» TASK TO COMPLETE
Please restate word for word, and with nothing added, the lines that run from the one holding "Image resolution: width=576" to the end of the entries below.

★ ★ ★ ★ ★

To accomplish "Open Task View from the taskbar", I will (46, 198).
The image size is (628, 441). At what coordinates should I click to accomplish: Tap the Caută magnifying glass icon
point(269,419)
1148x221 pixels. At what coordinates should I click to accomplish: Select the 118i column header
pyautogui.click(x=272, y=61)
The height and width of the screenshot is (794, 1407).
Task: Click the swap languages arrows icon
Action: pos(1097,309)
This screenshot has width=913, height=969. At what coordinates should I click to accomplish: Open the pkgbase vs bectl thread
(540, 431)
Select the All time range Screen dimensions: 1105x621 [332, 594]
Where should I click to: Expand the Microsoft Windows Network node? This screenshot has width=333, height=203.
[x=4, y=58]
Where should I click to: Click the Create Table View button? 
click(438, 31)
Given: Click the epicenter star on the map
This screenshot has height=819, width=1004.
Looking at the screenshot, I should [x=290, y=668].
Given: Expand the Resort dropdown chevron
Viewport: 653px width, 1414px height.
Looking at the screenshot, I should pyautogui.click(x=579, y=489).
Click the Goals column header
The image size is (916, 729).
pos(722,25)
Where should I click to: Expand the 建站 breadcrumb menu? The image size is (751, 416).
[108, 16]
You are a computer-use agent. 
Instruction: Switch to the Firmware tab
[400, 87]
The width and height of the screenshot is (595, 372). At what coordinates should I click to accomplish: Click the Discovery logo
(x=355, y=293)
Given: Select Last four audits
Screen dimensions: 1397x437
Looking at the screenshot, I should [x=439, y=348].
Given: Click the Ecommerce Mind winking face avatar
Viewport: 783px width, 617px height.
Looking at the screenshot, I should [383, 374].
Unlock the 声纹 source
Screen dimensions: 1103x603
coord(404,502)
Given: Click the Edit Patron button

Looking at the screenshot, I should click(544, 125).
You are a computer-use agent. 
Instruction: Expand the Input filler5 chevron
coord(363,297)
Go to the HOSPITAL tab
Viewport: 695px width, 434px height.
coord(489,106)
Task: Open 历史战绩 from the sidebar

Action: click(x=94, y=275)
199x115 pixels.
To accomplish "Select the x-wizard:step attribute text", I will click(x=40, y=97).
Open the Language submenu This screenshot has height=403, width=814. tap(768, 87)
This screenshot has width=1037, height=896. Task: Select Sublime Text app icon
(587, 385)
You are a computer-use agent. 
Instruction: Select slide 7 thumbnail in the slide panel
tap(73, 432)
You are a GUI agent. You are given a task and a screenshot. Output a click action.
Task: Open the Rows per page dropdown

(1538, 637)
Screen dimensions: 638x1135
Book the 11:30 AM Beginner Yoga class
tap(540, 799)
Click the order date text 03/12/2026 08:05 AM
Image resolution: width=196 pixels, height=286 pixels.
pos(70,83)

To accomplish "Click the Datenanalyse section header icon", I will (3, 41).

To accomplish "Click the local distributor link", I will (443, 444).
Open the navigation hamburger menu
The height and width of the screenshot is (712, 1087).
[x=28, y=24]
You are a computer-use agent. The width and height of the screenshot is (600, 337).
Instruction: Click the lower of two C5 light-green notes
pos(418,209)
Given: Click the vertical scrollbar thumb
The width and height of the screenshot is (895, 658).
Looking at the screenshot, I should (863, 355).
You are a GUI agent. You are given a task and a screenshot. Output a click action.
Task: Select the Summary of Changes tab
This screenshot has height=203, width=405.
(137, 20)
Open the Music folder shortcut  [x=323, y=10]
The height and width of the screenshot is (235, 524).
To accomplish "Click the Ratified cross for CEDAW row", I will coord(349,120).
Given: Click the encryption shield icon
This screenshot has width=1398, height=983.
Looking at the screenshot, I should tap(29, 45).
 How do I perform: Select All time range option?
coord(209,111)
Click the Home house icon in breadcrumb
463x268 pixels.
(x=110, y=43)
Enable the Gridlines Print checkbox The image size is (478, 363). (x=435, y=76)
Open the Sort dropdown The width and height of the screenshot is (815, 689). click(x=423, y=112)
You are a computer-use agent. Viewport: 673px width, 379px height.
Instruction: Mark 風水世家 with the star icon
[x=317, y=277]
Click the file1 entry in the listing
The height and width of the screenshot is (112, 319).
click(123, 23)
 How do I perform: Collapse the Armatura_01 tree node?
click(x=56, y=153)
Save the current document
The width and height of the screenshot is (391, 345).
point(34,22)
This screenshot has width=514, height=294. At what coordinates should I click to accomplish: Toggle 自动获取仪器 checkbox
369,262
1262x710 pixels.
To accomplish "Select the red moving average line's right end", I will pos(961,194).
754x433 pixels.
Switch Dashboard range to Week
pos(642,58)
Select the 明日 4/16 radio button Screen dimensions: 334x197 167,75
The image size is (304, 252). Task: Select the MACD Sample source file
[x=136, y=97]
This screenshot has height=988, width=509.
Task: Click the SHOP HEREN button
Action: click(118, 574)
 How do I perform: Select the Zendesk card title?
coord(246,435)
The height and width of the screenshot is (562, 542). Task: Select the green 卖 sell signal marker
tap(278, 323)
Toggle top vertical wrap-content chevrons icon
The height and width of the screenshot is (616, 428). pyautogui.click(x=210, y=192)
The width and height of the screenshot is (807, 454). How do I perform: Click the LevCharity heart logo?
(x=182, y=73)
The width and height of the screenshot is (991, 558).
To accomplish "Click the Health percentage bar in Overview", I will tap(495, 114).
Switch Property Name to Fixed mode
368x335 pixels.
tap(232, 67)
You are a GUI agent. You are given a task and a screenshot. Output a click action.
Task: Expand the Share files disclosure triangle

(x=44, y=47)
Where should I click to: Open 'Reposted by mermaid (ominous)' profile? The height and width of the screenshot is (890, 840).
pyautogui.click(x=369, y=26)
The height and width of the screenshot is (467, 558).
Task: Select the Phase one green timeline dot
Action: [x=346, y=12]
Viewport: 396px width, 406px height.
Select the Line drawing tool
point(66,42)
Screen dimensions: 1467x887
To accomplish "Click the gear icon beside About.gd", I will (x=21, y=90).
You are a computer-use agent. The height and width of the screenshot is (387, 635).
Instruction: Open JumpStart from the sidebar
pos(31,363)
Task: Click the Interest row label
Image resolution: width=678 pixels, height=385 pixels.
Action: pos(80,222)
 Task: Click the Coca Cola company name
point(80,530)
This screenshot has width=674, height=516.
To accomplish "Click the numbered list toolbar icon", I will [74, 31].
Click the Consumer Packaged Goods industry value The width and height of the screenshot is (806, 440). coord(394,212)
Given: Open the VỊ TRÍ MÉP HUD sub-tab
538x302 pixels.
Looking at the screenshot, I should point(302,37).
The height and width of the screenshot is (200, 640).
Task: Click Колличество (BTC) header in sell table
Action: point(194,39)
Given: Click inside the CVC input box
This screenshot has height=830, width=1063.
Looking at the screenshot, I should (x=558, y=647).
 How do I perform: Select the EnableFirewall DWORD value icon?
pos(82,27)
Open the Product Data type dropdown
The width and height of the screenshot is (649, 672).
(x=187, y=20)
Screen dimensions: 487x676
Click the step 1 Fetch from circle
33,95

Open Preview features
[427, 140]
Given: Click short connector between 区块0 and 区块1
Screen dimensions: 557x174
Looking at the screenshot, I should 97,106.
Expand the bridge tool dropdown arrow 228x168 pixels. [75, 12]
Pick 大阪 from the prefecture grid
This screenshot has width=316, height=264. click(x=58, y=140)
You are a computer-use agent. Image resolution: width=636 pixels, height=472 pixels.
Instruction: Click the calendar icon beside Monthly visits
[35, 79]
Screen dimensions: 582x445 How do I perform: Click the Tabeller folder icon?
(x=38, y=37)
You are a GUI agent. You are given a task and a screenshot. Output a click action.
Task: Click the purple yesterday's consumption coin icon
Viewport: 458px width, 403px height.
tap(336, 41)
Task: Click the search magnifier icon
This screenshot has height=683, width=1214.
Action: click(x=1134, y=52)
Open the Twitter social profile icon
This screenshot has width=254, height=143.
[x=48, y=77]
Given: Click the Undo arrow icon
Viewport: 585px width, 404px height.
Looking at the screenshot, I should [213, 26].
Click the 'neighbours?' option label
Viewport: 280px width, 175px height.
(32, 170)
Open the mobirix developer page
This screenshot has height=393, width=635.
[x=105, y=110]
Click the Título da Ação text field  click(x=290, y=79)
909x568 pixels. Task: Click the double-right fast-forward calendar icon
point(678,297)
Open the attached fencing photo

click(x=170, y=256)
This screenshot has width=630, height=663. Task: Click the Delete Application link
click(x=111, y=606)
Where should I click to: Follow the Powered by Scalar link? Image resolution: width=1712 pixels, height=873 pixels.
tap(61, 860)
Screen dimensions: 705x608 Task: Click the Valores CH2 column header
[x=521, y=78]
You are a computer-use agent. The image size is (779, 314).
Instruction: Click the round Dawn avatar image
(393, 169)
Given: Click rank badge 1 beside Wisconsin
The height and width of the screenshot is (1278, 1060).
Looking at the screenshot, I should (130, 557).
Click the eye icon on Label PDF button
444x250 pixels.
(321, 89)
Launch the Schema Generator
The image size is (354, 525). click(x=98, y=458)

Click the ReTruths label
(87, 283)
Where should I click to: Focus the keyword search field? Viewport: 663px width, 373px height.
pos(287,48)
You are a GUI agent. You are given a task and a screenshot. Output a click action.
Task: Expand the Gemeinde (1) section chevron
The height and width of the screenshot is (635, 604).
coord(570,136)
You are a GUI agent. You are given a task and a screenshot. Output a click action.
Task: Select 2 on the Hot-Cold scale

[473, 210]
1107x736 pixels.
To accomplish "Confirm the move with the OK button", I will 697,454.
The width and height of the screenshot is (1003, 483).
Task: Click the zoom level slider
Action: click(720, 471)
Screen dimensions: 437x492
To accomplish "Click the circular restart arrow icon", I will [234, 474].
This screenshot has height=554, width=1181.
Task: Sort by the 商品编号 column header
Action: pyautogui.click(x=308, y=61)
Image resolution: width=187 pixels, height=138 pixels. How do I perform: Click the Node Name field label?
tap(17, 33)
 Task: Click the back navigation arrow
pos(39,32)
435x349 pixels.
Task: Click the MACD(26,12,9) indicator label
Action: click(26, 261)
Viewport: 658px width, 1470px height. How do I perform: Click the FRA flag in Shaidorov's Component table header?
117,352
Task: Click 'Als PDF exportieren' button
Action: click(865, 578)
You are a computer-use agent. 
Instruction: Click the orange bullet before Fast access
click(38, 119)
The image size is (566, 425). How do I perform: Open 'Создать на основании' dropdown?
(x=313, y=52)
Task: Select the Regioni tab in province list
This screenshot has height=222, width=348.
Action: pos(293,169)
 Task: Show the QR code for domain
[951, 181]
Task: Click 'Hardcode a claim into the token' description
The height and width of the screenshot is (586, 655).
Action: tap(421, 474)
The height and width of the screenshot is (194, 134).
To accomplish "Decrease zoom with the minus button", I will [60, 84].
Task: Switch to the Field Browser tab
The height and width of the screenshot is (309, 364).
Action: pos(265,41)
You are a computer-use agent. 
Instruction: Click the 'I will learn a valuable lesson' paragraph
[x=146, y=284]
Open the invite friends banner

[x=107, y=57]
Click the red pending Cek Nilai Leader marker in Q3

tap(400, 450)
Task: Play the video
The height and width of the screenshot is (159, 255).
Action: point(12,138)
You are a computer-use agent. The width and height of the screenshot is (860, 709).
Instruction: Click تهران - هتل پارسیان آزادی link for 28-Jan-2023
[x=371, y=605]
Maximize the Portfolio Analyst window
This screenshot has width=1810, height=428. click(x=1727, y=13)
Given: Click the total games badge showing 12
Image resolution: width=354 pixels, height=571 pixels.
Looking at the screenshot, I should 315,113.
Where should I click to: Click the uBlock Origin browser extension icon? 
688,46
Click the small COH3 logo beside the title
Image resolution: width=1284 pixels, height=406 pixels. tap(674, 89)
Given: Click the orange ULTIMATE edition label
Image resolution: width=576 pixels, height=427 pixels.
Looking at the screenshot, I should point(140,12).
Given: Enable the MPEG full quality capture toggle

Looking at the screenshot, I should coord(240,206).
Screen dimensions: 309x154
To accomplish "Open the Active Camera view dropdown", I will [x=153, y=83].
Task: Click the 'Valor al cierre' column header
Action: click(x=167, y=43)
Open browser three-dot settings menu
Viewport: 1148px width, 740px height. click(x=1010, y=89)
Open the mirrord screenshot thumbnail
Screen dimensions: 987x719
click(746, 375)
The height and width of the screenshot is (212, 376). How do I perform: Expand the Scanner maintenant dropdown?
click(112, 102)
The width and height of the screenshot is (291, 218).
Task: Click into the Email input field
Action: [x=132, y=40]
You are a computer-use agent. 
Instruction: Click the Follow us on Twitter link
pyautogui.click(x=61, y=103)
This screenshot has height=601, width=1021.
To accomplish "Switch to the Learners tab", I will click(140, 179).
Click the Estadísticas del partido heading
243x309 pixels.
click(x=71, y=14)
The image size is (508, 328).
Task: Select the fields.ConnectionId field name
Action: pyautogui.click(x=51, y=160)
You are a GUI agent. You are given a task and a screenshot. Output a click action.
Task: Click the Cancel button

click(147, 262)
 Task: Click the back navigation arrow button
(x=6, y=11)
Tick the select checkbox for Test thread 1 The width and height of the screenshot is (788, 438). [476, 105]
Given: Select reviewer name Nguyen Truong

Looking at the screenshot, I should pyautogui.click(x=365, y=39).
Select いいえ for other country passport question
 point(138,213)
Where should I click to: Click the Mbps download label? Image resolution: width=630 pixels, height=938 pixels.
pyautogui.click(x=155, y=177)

★ ★ ★ ★ ★

» WRITTEN SOLUTION
Image resolution: width=576 pixels, height=427 pixels.
Looking at the screenshot, I should point(140,12).
Given: Enable the MPEG full quality capture toggle

Looking at the screenshot, I should coord(240,206).
Screen dimensions: 309x154
To accomplish "Open the Active Camera view dropdown", I will [x=153, y=83].
Task: Click the 'Valor al cierre' column header
Action: click(x=167, y=43)
Open browser three-dot settings menu
Viewport: 1148px width, 740px height. click(x=1010, y=89)
Open the mirrord screenshot thumbnail
Screen dimensions: 987x719
click(746, 375)
The height and width of the screenshot is (212, 376). How do I perform: Expand the Scanner maintenant dropdown?
click(112, 102)
The width and height of the screenshot is (291, 218).
Task: Click into the Email input field
Action: [x=132, y=40]
You are a computer-use agent. 
Instruction: Click the Follow us on Twitter link
pyautogui.click(x=61, y=103)
This screenshot has height=601, width=1021.
To accomplish "Switch to the Learners tab", I will click(140, 179).
Click the Estadísticas del partido heading
243x309 pixels.
click(x=71, y=14)
The image size is (508, 328).
Task: Select the fields.ConnectionId field name
Action: pyautogui.click(x=51, y=160)
You are a GUI agent. You are given a task and a screenshot. Output a click action.
Task: Click the Cancel button

click(147, 262)
 Task: Click the back navigation arrow button
(x=6, y=11)
Tick the select checkbox for Test thread 1 The width and height of the screenshot is (788, 438). [476, 105]
Given: Select reviewer name Nguyen Truong

Looking at the screenshot, I should pyautogui.click(x=365, y=39).
Select いいえ for other country passport question
 point(138,213)
Where should I click to: Click the Mbps download label? Image resolution: width=630 pixels, height=938 pixels.
pyautogui.click(x=155, y=177)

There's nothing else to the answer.